Armani entwickelte mit avantgardistischen Webern wie Torello Viera in Biella oder Tessilclub in Prato besondere, nervöse Crêpe-Qualitäten, die sein Soft Tailoring erst möglich machten. Das hat die Menswear der 1990er auch in Deutschland in die Moderne geführt.
Ganz selbstverständlich hat er mit seinen Looks Frauen mehr Power gegeben und Männer sinnlicher gekleidet, den Gendergap damit schon vor der Zeit entschärft. Richard Gere in Paul Schraders „American Gigolo“ verkörperte den neuen Sexappeal für Männer in seiner ARMANI-Garderobe par excellence. Matthew Specktor beschreibt es treffend im GQ als „einen felinen Stil, der aussieht wie Freiheit.“ Ganz Hollywood lag ihm damit zu Füßen.
Independence
Giorgio Armani hat erst mit über 40 seine eigene Firma gegründet und bis heute zum Millarden-Imperium entwickelt. Seine Firma hat er zum stets unabhängigen und profitablen wirtschaftlichen Powerhaus gemacht. Mit seiner Prämisse der vollkommenen Unabhängigkeit hat Giorgio Armani den Sirenenklängen von LVMH und anderen widerstanden. Armani hat in vielen Sparten, von Mode über Interieur-Design bis hin zu Luxushotels, seine klare, eindeutige und anspruchsvolle Design-Handschrift hinterlassen. Sie ist von Moden unabhängig und unverwechselbar als Giorgio Armani erkennbar. Wenn er mit dem Qualitätsanspruch einer Lizenz nicht zufrieden war, ging er so weit, sie zurückzukaufen, um sie wieder auf Linie zu bringen, wie das bei A/X ARMANI EXCHANGE der Fall war.
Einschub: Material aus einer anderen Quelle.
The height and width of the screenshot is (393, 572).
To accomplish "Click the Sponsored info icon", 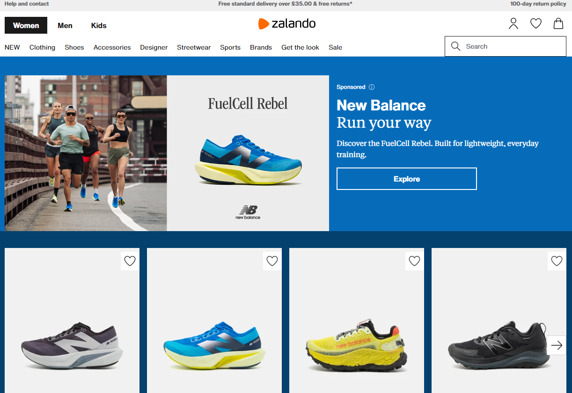I will 372,87.
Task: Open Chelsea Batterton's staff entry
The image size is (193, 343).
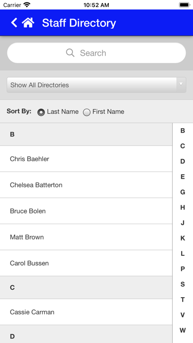Action: (86, 185)
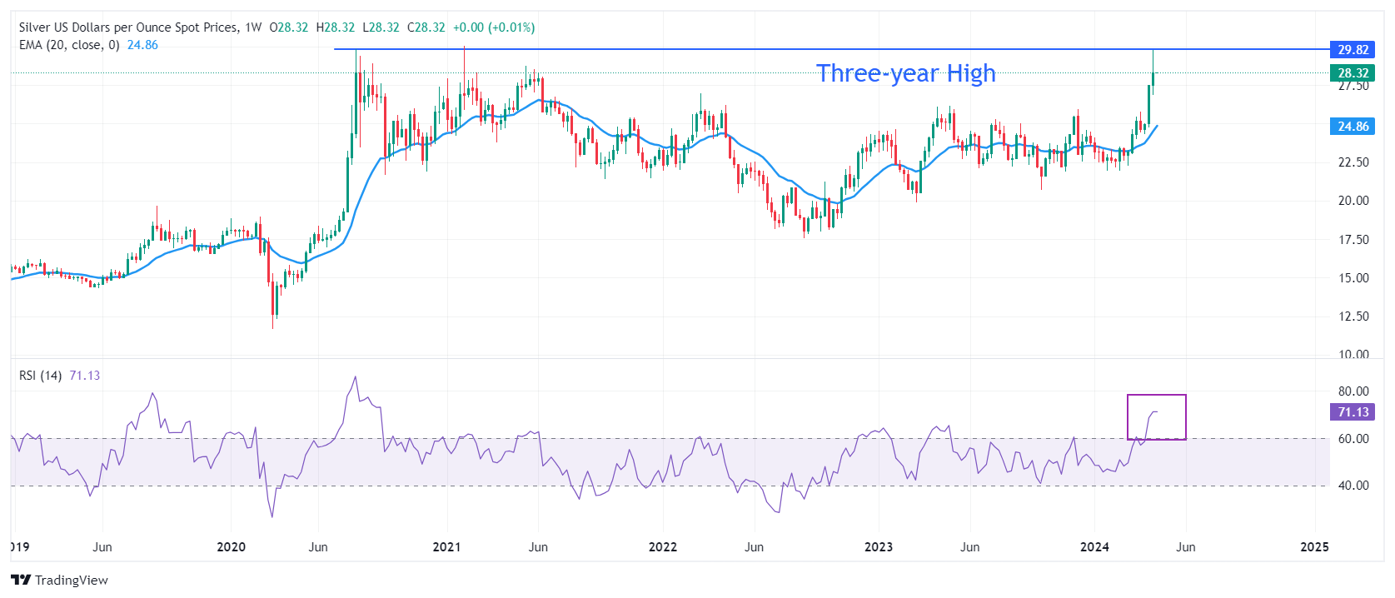Click the 29.82 blue price label
This screenshot has height=598, width=1395.
pyautogui.click(x=1353, y=50)
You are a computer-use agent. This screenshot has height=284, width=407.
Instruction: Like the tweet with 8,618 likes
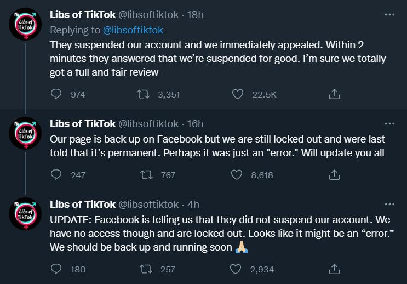point(237,174)
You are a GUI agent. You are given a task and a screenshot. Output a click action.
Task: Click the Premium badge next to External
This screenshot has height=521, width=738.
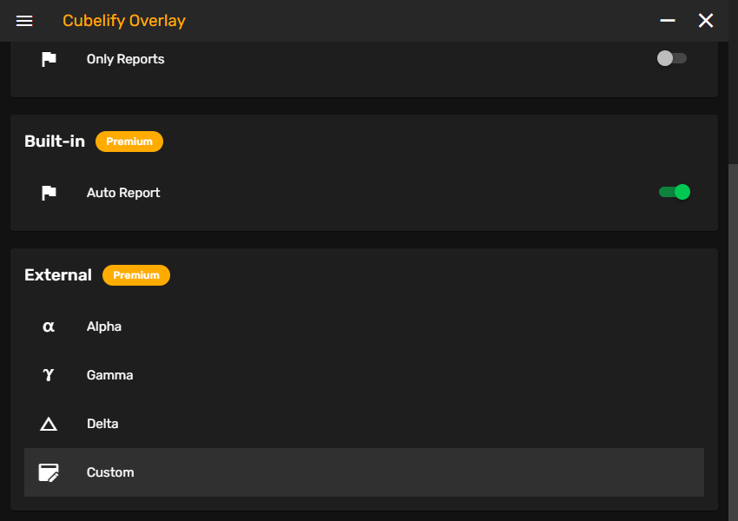tap(136, 275)
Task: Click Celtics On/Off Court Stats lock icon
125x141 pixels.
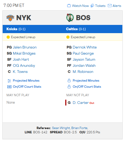Action: 69,86
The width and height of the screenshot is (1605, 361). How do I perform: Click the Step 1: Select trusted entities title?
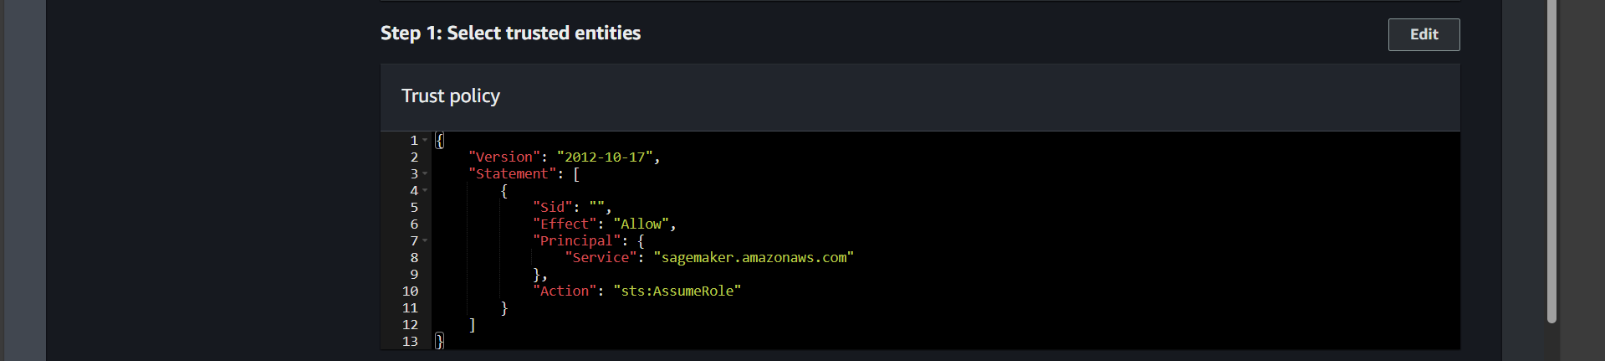pyautogui.click(x=510, y=34)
In seinem Museum ARMANI / SILOS in Milano-Tortona und seinem langjährigen Engagement für die Filmfestspiele der Biennale in Venedig hat er visionär kulturelle Horizonte erweitert, die uns auch in Zukunft erhalten bleiben.
Mailand und die Modewelt verlieren neben einem sensiblen Visionär einen höchst erfolgreichen Unternehmer, dessen bescheidene Abstammung für ihn immer humaner Kompass blieb.